NASHVILLE — Republican Gov. Bill Haslam on Monday proposed new spending on Tennessee roads, TennCare and schools.
The annual budget amendment reflects the governor's priorities for spending about $65 million in savings beyond what was originally projected for the budget year beginning July 1.
Haslam's proposal does not address a more than $407 million general fund surplus that the state has collected through the first seven months of the current budget year. Opponents of the governor's push to boost transportation funding through a gas tax increase argued that the surplus should be spent on road projects before any tax hike is considered.facebook
Haslam's budget amendment includes directing $12 million to the state's highway fund on top of the $130 million he had proposed earlier this year.

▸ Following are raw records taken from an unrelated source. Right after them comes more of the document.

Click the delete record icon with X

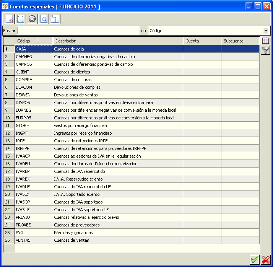(32, 19)

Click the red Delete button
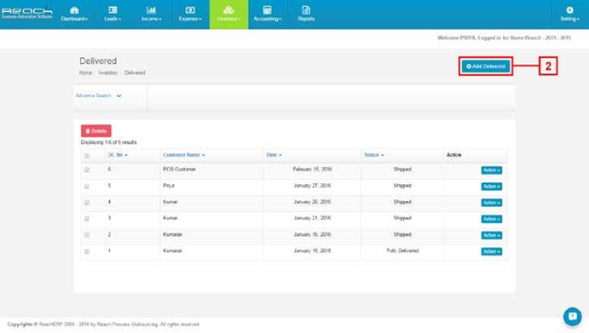[96, 131]
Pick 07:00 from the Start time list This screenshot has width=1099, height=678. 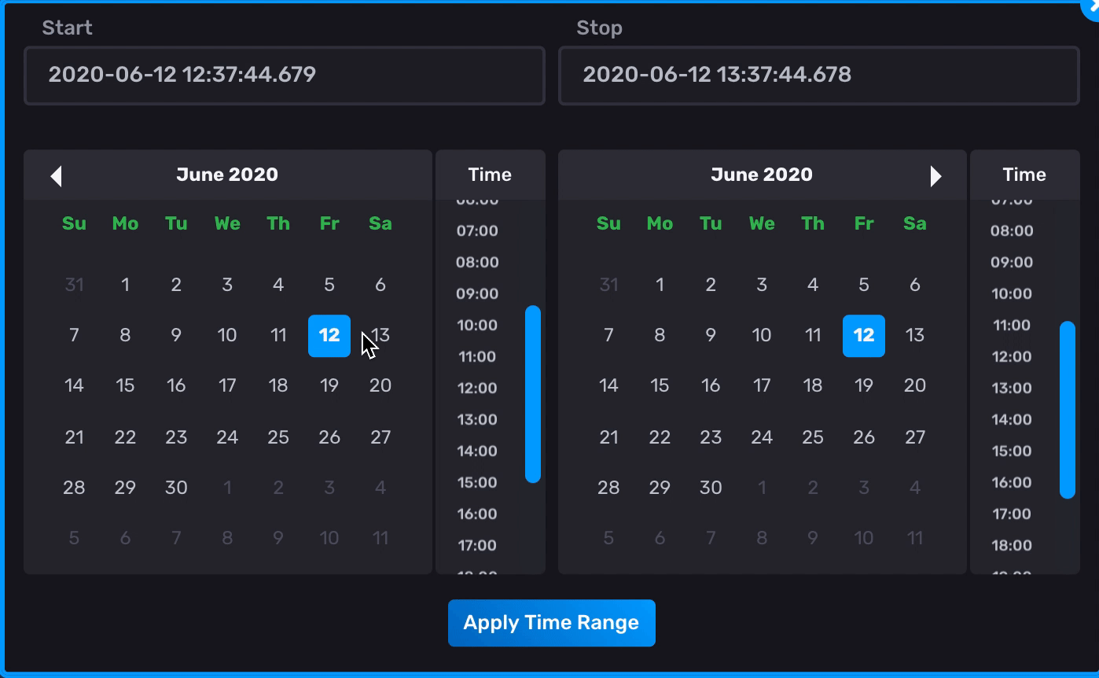pyautogui.click(x=477, y=230)
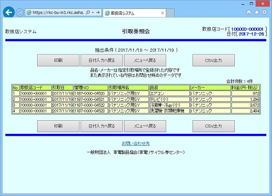
Task: Click the search magnifier in address bar
Action: pos(88,13)
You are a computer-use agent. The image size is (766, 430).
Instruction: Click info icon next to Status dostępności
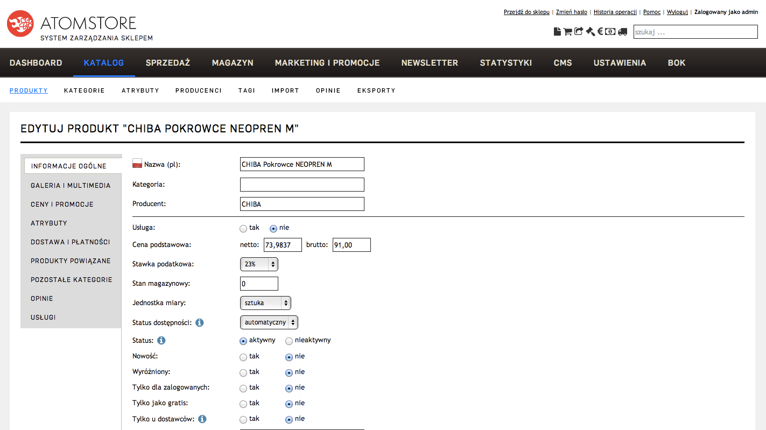tap(200, 323)
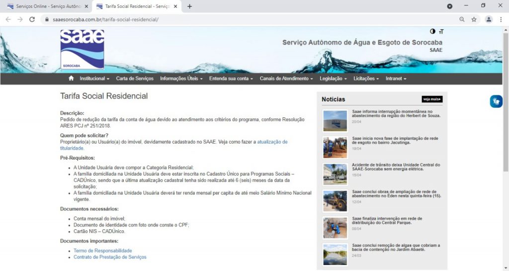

About $42 million of that total would be spent on the transportation needs of cities and counties.
The state would also spend $18 million to restore a 1 percent rate cut for TennCare providers, $9 million to pay for growth in school enrollment, and about $2.5 million to increase provider rates with the Department of Intellectual and Developmental Disabilities.
"This amendment builds on our priorities by making thoughtful and strategic investments in services across state government," Haslam said in a release.
The governor also proposed $147,000 to be spent on a new position within the state's Office of Open Records Counsel, which helps Tennesseans obtain government records.
A recent comptroller's audit documented more than 600 open or pending cases where citizens or governments made requests to the Office of Open Records Counsel.
The office was created in 2008 in the aftermath of the FBI's Tennessee Waltz sting operation. But after its full-time lawyer left in 2014, its duties have been covered by another staffer in Comptroller Justin Wilson's office.
Wilson had requested nearly $265,000 in the budget to help with the growing number of requests for information.
Haslam's full budget amendment was to be presented to the House Finance Committee on Tuesday. The full legislation is scheduled to be filed April 7.